- EXERCISE INSTRUCTIONS:
Every picture should be left out, but the lines below must be repeated exactly.

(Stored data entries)
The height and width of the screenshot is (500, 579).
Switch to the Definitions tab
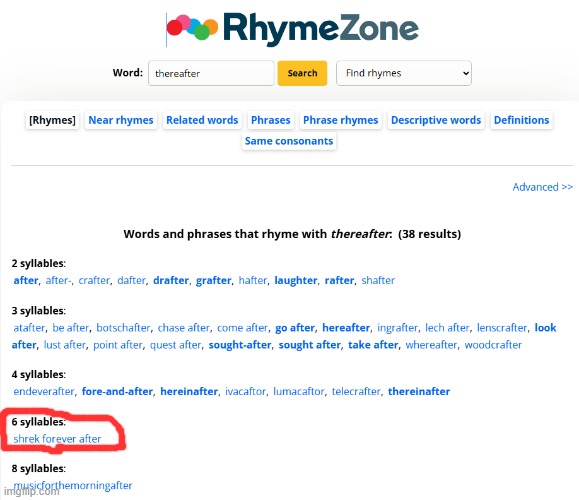tap(521, 120)
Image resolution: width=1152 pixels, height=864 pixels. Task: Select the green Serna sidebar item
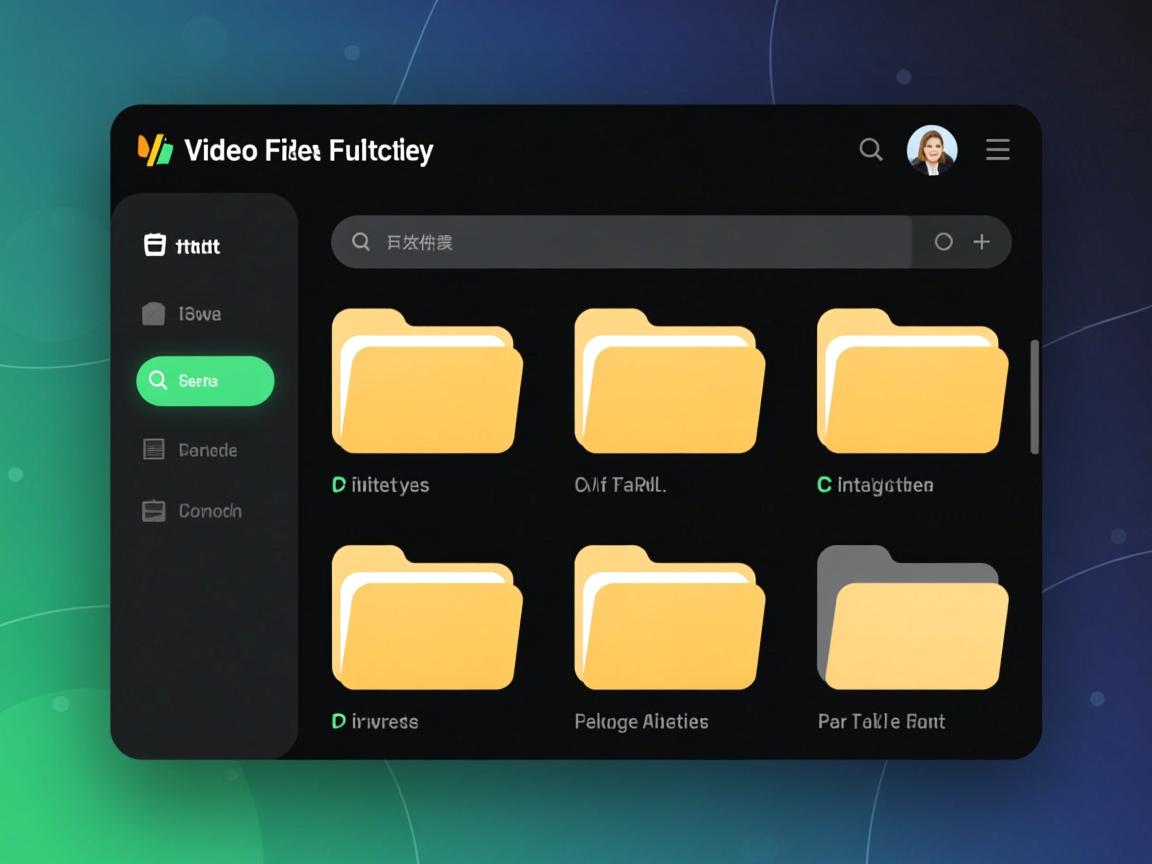205,381
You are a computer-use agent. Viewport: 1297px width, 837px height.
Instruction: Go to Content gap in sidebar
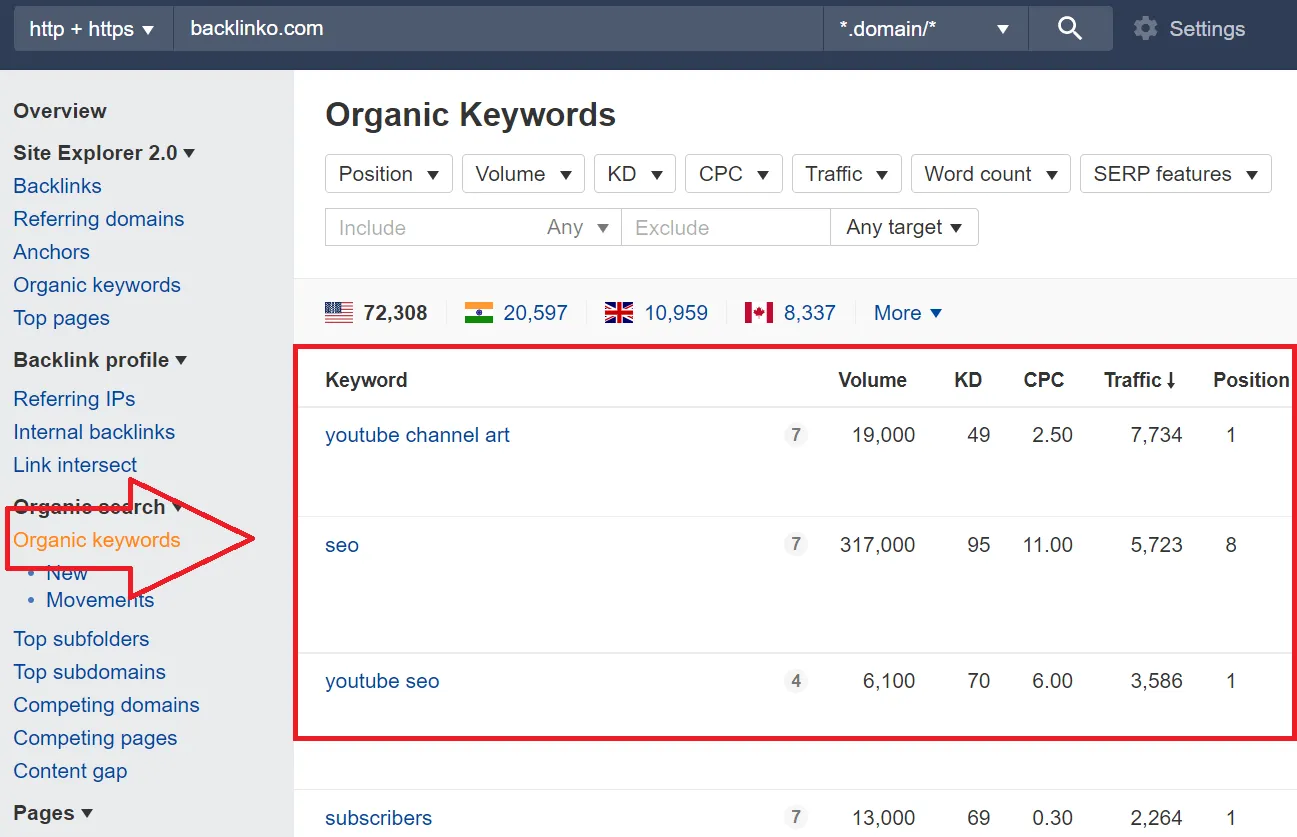coord(70,771)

- OUTPUT OF THE TASK:
The height and width of the screenshot is (500, 579).
Switch to the Definitions tab
tap(521, 120)
Image resolution: width=1152 pixels, height=864 pixels. Task: Select the green Serna sidebar item
205,381
You are a computer-use agent. Viewport: 1297px width, 837px height.
Instruction: Go to Content gap in sidebar
coord(70,771)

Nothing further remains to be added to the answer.